Three hundred years ago, when early American colonists took a look at the food gardens in Native American villages, they often saw a unique companion planting plan – corn, pole beans and pumpkins or squash being grown together in the same plot. Compared to the neatly plowed rows and fields of Europe, these “corn gardens” looked suspiciously wild, but for the Iroquois, Cherokee, and other Native American tribes who grew Three Sisters Gardens, their success amounted to a minor agricultural revolution. With cleared land at a premium, here was a way to grow three nutritious, easy-to-store crops in one space.
Companion planting plans based on three sisters gardening concepts can be very successful, even if you use them in bits and pieces. My first experience with a three sisters garden happened by accident many years ago, when I planted pumpkins close to my sweet corn. The pumpkin vines found the dappled shade between the corn rows and took off, because instead of competing for light, the two crops shared it. The pumpkin vines benefited the corn by shading the soil, so the two plants made a very happy partnership.
More recently, I’ve started filling gaps in rows of sweet corn with pole beans, a three sisters technique that works great if you get the timing right (keep reading). True, companion planting corn and pumpkins or corn and beans involves only two sisters, but you are still looking at growing two crops rather than one in the same amount of space. Adding a third plant limits your access to the others, which is not an issue when all the crops are harvested when fully mature – dry grain corn, hard storage squash, and dry beans. However, simplification is needed if you’re growing sweet corn and/or snap beans, which are harvested when immature, and not all in one day. It is impossible to tiptoe through the squash vines to pick snap beans without doing significant damage.

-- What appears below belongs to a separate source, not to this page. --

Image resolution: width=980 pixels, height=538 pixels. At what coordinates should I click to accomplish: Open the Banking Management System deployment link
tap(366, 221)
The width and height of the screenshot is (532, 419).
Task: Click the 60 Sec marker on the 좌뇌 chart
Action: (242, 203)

How to Plan a Three Sisters Garden
A three sisters garden is basically a “stacked” garden that uses three layers to fill the space. The upright element is traditionally corn, but sunflowers or grain sorghum make interesting alternatives. In terms of timing, it’s important that the upright crop has a two to three-week head start if it is to serve as a good support for vigorous beans. The slight shade cast by the upright crop makes the beans grow slowly at first, but by the time the corn is in decline, the beans are poised to explode with new growth.
Shade is not a friend to squash family crops, which need maximum light to avoid growth delays. This is why squash or pumpkins are planted on the outer edges of a three sisters garden, where they form a dense ground cover. Click here to see a layout for a 12X12-foot (4 square meter) traditional three sisters garden using the GrowVeg Planner.
In terms of varieties, you can preserve the historic dimension of the three sisters by using heirloom varieties, or you can add updated varieties to the mix. Personally, I like to pair a robust, mid-season hybrid sweet corn variety like 'Delectable' with a beautiful heirloom dry bean like 'Hidatsa Shield' bean. Space-saving squash varieties like ‘Ponca’ butternut are useful where space is tight. Indeed, you would need a compact variety to get good results with my Three Sisters planting plan for small gardens, which you can see here.
That said, I think the Three Sisters concepts work best where there is enough space to capitalize on the plants’ shared benefits. The more I have played with this 20-foot square plan, the better I like it, mostly because it uses interplanting techniques that have proven successful in my garden. When I grew prickly spaghetti squash by my beans, deer and other pests had a hard time finding the beans. Sunflowers are stars wherever you grow them, and they make great companions for fast-growing bush beans.
Historically, beans are latecomers to the party. Ethnobiologists believe that beans were adopted by Native American tribes long after they became familiar with corn and squash, so the planting of three sisters gardens probably did not begin until after 1000 AD. Imagine the ancient gardener, accustomed to growing corn and squash together, who adds the strange new vegetable, bean, to the mix. Wow, they probably thought, this is really something, these crops seem to work together so well, just like three good sisters. As companion planting methods go, the three sisters set a high standard.